EXCERPTED PASSAGE.
######
The special "final" forms of some of the Hebrew letters come from the prophets! But wait, the final mem must have existed at Sinai, because we have this tradition that the letters on the tablets were carved all the way through, and the inner parts of the final mem and the samech were floating there magically (this is why those Hebrew stencils had a connector piece for those letters -- as we'll see in a few pages, la b'chol sha'ta v'sha'ta mitracheish nisa, a miracle doesn't happen all the time), so we know that the final mem (like the samech) included a closed curve. Hmm. Ok, the final forms existed already, but then they were forgotten, and the prophets brought them back.

Putting aside the problem of the tablets being written in k'tav ashuri rather than k'tav 'ivri, does anyone know whether this bears any resemblance to the actual history of the Hebrew alphabet? Without the prophet part, I mean. I have a vague memory of hearing that the final forms of those 5 letters were actually the original forms, and the non-final forms came later.

Onkelos translated the Torah into Aramaic from the tradition of R. Eliezer and R. Yehoshua, and Yonatan ben Uzziel translated the Prophets from the tradition of Haggai, Zechariah, and Malachi (prophets themselves).

We already know that Yonatan ben Uzziel had superpowers. On Sukkah 28a we learned that Hillel the Elder had 80 students, and the least of them was Rabban Yochanan ben Zakkai, and the greatest of them was Yonatan ben Uzziel. How great was he? When he was sitting engaged in Torah and a bird flew overhead, it immediately burst into flames.
######
DATA EXCERPT.
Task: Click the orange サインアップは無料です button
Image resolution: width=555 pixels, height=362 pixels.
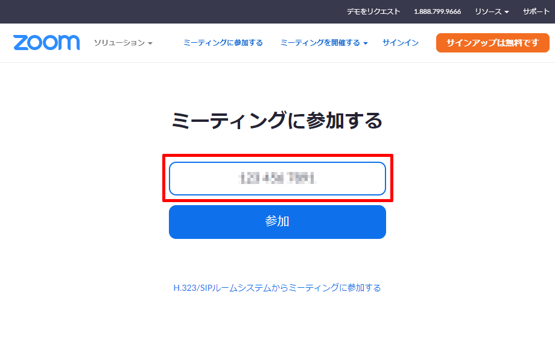Action: coord(493,43)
######
WRITTEN REQUEST A.
In the passage on Hebrew final letters, who translated the Prophets into Aramaic, and whose tradition did he draw on?
WRITTEN REQUEST B.
Pick up the passage on Hebrew final letters right after its last sentence and keep it going.

EXERCISE OUTPUT A.
Yonatan ben Uzziel, drawing on the tradition of Haggai, Zechariah, and Malachi.

EXERCISE OUTPUT B.
Here on Megillah 3a we see another instance of his superpowers. When he translated the Prophets, the land of Israel shook 400 parsa by 400 parsa (~1000 miles x 1000 miles; I didn't realize Israel was that big!), and a bat kol came out and said "WHO HAS REVEALED MY SECRETS TO HUMANS?". Yonatan stood on his feet and said "You know that I didn't do it for my own glory but for yours, so that disputes would not multiply in Israel." (That worked out well.) He asked the bat kol "While you're here, could you reveal the translation of Ketuvim?" The bat kol said "You've had enough!" And to this day, there is no official targum of Ketuvim. Why not? Because it reveals the time of the messiah.

The Gemara asks a good question: why didn't the land of Israel shake when the translation of the Torah was revealed too? The answer: the Oral Torah had already been revealed with the Written Torah, so Onkelos's translation contained no new content. In contrast, there was no "Oral Neviim" along with the "Written Neviim", so Yonatan's translation was the first time the "Oral Neviim" was revealed. This revelation was what made Israel tremble.

We noted that there was thunder and lightning and all that when the Oral Torah was revealed -- not when Onkelos translated it, but at Sinai! And we can expect similar cataclysms when the Oral Ketuvim is finally revealed -- when the messianic age arrives!

(Though if there's no Oral Ketuvim, then what the heck were we doing on the previous amud? See the first half of this post.)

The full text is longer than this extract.